ABOUT THIS TASK: Each line of the records below that holds "next" should be returned.
------------------------
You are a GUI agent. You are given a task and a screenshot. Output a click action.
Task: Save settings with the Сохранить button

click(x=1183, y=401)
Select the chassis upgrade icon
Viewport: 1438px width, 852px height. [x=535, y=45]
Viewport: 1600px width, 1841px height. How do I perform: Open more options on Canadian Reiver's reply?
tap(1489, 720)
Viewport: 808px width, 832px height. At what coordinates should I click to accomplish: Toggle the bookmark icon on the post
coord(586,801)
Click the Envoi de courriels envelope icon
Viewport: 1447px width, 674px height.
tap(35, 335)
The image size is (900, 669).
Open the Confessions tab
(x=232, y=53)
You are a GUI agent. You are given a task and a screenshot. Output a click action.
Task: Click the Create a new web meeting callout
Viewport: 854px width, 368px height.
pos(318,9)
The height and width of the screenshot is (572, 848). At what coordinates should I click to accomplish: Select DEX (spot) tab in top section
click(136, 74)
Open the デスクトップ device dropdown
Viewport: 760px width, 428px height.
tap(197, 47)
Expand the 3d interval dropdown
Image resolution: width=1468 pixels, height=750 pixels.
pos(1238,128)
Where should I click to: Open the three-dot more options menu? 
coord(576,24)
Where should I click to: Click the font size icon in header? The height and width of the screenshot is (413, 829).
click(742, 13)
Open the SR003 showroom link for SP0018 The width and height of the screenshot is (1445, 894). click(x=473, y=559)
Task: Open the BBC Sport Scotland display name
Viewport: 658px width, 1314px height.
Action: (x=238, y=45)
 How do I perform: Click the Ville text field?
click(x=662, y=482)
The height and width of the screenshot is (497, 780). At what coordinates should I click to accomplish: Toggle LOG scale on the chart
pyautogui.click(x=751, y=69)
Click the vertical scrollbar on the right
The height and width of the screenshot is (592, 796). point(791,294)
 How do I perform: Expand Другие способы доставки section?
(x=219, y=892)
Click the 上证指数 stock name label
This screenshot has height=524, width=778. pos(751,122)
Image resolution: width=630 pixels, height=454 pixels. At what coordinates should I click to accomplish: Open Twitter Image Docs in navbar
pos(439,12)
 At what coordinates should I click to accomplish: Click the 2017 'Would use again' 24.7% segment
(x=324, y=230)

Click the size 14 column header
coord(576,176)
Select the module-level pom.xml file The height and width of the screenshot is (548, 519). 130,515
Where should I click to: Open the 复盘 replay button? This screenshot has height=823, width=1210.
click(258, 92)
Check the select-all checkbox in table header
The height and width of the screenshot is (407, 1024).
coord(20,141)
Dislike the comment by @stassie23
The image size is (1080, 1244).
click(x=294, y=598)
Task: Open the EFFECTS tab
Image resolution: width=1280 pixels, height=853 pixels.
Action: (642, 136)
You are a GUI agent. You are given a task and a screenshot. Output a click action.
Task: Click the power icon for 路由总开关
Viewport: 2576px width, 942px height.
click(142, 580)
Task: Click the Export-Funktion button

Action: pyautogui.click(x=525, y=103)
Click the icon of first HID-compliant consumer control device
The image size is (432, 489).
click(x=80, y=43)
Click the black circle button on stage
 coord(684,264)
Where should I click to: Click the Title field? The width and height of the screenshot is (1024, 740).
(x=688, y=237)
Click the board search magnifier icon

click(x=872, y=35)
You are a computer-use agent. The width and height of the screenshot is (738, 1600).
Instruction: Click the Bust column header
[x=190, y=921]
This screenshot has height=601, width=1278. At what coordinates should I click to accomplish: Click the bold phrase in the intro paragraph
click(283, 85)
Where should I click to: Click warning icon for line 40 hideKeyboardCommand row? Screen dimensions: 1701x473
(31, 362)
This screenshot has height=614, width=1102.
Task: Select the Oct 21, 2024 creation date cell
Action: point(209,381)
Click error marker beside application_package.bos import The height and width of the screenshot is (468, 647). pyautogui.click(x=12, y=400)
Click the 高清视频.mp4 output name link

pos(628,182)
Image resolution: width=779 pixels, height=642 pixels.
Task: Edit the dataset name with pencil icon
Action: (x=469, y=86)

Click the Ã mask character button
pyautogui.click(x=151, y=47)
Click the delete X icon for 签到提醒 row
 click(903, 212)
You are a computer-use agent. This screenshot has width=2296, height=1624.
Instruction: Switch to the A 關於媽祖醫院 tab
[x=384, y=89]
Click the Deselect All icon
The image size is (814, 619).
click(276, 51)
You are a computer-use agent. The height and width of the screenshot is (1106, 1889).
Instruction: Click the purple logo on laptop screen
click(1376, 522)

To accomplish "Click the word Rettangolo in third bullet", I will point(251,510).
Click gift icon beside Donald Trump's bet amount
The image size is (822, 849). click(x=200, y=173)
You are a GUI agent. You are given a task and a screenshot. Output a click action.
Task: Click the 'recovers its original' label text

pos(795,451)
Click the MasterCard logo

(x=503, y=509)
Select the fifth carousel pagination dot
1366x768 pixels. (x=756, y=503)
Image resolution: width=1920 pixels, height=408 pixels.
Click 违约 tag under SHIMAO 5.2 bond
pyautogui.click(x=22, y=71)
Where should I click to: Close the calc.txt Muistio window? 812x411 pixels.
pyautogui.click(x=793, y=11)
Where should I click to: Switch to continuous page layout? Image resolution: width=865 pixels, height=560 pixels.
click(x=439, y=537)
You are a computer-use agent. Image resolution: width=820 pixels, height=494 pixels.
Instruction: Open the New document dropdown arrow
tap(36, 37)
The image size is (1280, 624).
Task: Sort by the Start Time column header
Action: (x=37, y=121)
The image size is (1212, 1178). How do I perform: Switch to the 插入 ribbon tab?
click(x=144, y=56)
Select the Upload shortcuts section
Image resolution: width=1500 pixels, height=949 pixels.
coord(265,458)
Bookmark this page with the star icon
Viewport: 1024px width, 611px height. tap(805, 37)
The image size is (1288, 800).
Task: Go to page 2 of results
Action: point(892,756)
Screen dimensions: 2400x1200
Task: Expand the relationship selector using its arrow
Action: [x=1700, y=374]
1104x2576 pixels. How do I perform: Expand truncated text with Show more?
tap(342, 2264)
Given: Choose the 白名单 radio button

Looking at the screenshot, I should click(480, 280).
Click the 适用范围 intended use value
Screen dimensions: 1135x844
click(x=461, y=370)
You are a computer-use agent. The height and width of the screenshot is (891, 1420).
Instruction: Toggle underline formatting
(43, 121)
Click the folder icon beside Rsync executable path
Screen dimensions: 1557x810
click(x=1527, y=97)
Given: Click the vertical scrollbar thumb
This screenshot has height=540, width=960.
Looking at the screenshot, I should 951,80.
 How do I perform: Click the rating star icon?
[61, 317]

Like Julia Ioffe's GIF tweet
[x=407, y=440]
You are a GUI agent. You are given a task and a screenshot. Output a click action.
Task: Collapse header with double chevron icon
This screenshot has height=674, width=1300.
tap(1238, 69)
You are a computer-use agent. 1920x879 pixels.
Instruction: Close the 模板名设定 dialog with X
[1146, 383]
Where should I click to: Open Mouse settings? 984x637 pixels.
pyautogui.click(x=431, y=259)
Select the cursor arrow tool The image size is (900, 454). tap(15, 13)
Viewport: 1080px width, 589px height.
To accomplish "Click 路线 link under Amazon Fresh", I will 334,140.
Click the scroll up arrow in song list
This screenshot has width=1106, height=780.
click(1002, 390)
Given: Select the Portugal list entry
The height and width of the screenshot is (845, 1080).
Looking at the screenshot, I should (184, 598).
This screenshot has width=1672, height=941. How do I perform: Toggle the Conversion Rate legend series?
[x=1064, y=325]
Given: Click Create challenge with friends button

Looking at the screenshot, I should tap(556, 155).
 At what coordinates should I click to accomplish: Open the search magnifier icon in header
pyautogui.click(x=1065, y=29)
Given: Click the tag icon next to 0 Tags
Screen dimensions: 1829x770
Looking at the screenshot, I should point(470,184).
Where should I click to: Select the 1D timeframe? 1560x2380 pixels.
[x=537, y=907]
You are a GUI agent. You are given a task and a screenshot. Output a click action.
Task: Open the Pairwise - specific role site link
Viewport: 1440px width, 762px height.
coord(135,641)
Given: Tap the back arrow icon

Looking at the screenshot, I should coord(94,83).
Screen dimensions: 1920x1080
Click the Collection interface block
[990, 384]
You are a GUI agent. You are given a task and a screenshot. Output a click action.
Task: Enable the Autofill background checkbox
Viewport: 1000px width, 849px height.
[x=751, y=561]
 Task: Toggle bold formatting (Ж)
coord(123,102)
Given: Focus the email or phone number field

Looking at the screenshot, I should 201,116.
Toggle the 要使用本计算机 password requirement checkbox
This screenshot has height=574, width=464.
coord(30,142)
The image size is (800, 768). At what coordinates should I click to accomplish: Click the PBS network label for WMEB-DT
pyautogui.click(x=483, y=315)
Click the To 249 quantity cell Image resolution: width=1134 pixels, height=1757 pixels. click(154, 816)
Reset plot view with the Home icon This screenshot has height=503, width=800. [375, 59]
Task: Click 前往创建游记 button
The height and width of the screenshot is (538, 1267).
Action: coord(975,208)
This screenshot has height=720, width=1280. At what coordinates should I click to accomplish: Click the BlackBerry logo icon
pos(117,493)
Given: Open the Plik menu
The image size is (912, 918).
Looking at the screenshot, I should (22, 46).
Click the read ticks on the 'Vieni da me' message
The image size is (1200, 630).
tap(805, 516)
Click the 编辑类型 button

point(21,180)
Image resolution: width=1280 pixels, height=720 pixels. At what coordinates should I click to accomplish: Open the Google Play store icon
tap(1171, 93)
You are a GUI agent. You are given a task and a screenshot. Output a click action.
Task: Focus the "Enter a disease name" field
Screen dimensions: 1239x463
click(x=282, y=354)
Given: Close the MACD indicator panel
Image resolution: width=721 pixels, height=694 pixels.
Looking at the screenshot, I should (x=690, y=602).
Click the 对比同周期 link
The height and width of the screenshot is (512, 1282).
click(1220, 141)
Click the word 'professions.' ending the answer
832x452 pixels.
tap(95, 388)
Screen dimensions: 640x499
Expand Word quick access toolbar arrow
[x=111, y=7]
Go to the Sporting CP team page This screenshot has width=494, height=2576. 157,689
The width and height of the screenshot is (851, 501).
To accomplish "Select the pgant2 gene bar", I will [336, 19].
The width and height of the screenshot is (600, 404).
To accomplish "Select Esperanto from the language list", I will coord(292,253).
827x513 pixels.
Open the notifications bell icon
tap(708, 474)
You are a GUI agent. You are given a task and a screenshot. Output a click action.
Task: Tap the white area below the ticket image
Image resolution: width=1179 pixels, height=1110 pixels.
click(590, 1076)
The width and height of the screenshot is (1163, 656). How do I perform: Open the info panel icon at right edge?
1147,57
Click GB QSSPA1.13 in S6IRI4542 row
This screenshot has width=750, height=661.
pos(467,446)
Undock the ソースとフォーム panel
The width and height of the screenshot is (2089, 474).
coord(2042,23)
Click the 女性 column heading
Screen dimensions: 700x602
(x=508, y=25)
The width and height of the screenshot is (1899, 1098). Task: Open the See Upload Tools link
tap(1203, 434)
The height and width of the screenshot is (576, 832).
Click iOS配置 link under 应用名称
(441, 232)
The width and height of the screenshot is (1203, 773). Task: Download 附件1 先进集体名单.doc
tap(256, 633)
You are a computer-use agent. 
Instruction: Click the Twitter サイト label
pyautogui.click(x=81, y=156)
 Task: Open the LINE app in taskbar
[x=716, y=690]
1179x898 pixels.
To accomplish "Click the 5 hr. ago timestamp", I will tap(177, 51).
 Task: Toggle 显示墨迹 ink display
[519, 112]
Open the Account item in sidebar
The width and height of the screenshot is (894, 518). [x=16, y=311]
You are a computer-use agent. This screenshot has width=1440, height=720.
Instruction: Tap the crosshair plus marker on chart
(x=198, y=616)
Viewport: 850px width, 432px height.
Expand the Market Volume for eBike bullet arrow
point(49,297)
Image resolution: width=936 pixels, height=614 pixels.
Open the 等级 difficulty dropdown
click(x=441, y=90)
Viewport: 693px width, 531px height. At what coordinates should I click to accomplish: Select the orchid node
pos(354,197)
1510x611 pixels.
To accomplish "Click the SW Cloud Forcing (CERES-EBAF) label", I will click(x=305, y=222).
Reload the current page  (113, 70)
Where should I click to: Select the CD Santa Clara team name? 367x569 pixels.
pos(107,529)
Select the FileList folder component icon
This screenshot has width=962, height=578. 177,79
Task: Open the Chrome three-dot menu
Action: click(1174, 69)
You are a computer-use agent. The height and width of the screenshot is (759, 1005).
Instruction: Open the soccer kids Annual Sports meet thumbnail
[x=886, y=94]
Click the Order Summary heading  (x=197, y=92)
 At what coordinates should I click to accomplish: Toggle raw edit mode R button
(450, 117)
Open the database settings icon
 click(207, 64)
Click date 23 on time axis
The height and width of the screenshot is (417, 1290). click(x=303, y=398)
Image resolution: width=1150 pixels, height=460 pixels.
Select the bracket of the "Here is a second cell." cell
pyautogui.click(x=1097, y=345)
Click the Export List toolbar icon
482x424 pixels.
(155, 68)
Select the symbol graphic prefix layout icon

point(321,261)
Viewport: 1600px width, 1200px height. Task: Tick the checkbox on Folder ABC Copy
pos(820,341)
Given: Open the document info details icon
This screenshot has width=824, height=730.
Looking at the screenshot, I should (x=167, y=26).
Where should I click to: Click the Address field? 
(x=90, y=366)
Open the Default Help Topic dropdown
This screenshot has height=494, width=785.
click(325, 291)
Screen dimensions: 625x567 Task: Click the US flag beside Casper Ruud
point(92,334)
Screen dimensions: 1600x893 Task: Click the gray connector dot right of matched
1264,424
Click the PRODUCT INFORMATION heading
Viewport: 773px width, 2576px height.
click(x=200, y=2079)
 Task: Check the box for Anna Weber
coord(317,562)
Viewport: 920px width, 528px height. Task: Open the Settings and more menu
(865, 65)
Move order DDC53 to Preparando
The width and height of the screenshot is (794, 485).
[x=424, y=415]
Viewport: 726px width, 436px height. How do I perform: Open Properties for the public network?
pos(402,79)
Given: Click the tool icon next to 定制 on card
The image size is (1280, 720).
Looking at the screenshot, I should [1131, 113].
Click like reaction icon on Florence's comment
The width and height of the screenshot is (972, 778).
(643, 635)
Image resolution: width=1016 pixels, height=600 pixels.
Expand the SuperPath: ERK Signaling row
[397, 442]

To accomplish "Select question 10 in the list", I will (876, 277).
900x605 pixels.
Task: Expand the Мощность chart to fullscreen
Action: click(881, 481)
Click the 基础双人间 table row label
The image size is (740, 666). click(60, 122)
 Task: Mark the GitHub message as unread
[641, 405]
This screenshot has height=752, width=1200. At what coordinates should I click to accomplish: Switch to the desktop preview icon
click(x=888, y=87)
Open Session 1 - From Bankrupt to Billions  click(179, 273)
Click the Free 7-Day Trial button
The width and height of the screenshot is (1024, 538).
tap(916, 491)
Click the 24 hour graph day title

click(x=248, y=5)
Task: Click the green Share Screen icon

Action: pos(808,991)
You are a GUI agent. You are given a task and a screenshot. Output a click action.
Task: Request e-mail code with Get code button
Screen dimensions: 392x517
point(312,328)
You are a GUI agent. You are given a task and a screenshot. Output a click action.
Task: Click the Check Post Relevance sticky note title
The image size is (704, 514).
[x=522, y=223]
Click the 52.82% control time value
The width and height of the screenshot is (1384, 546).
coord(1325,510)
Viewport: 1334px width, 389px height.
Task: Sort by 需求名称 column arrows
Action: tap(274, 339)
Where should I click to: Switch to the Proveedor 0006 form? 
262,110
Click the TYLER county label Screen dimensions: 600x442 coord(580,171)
------------------------
ANSWER SPACE:
Given: Click the tag icon next to 0 Tags
Given: Click the tool icon next to 定制 on card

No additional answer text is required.